In der vergangenen Woche hatten wir in Stadt und Landkreis Wolfenbüttel bereits die ersten warmen und milden Tage des Jahres. Bei frühlingshaften Temperaturen herrscht auch rege Flugtätigkeit an den Bienenvölkern des Instituts für Bienenkunde Oberursel. Doch die etwa 20 Bienenwissenschaftler der deutschen Bieneninstitute führt ein sehr ernstes Thema zu einer Krisensitzung zusammen.
[image=5e1764d4785549ede64cd189]Bis zu 30% aller Bienenvölker in Deutschland sind 2011/2012 der Milbe Varroa destructor zum Opfer gefallen. Einzelne Imker haben sogar alle ihre Völker verloren. Die Forscherinnen und Forscher haben sich getroffen, um die deutschlandweite Situation der Bienenhaltung und Lösungskonzepte zum Varroaproblem zu diskutieren.
Die ursprünglich in Asien beheimatete und nur auf Bienen vorkommende, parasitische Milbe Varroa destructor bildet die größte Gefahr für unsere Bienenvölker. Ohne effektive Behandlung kann die Varroamilbe ein befallenes Volk letztendlich zugrunde richten. Die Wissenschaftler erwarten für das Jahr 2012 Verluste im Umfang von 20-30% aller Völker. In Deutschland sind das fast 300.000 Völker. Die Bekämpfung der Milbe ist daher eines der vordringlichen Ziele der Forschung.

• [Verständnis prüfen]
• a. Übertragen Sie den Satz „Ohne effektive Behandlung kann die Varroamilbe ein befallenes Volk letztendlich zugrunde richten.“ aus dem Auszug über die Varroamilbe ins Englische.
• b. Führen Sie den Auszug über die Varroamilbe im Anschluss an seinen letzten Satz weiter.

• [Angezeigte Auflistung]
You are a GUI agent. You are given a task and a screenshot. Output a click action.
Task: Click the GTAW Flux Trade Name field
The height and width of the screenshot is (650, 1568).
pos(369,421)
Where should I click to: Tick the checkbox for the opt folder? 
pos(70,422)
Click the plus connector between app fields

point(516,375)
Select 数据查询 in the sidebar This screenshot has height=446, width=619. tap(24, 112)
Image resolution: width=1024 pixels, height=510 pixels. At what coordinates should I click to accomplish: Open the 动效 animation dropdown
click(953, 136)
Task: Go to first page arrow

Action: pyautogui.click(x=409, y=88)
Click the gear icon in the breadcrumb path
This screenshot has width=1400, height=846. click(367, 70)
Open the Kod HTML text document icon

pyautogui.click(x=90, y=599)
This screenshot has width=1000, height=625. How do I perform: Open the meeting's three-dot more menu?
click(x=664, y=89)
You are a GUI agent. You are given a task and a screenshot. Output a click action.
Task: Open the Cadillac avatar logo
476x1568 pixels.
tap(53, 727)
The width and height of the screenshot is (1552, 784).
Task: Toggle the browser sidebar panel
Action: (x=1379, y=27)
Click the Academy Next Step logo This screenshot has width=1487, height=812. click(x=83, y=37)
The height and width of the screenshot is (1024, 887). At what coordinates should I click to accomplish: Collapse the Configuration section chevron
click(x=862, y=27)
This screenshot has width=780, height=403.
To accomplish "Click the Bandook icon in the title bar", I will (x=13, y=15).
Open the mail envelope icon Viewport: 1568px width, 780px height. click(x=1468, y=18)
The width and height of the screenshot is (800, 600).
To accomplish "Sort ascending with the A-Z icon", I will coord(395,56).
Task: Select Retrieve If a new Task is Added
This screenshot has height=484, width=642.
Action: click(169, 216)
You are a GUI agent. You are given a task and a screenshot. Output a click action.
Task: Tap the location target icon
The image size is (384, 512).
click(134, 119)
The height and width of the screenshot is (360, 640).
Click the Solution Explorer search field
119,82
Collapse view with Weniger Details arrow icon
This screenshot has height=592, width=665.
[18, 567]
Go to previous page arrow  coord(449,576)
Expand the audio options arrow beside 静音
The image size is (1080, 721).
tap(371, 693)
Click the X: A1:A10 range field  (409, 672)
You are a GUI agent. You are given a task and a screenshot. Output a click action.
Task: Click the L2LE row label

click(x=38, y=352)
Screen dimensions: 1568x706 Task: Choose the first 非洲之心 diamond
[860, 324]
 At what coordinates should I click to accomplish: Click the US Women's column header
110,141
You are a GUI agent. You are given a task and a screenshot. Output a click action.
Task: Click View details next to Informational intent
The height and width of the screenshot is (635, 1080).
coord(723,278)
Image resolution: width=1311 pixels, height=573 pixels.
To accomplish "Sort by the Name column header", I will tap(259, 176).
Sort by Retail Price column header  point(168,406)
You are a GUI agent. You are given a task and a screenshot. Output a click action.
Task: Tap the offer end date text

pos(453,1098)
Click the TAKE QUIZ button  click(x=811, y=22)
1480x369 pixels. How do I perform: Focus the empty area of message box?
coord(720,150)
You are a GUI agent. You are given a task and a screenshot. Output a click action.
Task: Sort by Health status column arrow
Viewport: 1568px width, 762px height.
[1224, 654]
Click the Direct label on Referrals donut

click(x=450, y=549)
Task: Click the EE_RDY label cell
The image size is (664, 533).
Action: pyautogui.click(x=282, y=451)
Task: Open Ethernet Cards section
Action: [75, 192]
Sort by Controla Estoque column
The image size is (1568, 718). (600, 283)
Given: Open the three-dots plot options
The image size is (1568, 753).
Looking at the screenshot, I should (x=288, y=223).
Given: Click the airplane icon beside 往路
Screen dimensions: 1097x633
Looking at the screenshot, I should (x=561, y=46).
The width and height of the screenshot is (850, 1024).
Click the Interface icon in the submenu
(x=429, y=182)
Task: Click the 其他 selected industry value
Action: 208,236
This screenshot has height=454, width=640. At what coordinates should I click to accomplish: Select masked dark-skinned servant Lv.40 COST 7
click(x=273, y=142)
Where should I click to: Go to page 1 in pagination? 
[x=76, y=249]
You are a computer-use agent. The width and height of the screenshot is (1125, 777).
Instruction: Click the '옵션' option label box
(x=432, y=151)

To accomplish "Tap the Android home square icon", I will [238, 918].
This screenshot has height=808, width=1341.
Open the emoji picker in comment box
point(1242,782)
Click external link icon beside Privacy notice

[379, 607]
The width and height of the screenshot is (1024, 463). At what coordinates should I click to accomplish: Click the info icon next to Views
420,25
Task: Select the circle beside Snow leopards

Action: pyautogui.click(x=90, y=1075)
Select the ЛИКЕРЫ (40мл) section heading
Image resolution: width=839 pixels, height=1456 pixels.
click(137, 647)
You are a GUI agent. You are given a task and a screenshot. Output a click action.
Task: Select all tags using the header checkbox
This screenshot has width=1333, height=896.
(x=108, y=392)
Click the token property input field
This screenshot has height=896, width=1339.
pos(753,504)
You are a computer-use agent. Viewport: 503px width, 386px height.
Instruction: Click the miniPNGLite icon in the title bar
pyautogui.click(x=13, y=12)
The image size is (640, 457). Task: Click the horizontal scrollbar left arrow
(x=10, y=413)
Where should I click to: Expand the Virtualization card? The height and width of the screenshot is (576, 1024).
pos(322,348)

• [Antworten je Aufgabe]
• a. Without effective treatment, the Varroa mite can ultimately destroy an infested colony.

• b.
Allerdings gibt es leider immer noch kein Patentrezept, mit dem die betroffenen Imker ihre Völker retten können. Die Wissenschaftlerinnen und Wissenschaftler sind aus ganz Deutschland für einen Tag nach Oberursel angereist, um sich ein umfassendes Bild der Lage zu machen und neue Behandlungskonzepte zu diskutieren. Dr. Ralph Büchler, Leiter des Bieneninstituts in Kirchhain, Hessen fasst die Strategie zusammen: „Wir brauchen eine gemeinsame Linie, ein Konzept für alle Betriebsweisen, Methoden, die alle wissenschaftlichen Institute in ihre Beratung aufnehmen können.“
Die Ausgangslage ist allerdings nicht eindeutig, starke regionale Unterschiede erschweren eine Einschätzung der Lage. Nur in einem sind sich alle einig: die Varroasituation für die Imkereien ist überaus bedrohlich. Die Verluste werden 2012 erheblich sein und einige Forscher beobachten eine deutliche Zunahme der Varroamilben. So weisen in einer Langzeitstudie des Oberurseler Instituts in einem hessischen Landkreis die Varroabefallszahlen steil nach oben.
Dieses Jahr haben wir so viele Milben gezählt, wie in keinem der Jahre seit 2008 zuvor. Wir müssen dringend etwas tun!“ fasst Prof. Dr. Grünewald, Leiter des Instituts für Bienenkunde Oberursel und Gastgeber des Symposiums die Ergebnisse zusammen.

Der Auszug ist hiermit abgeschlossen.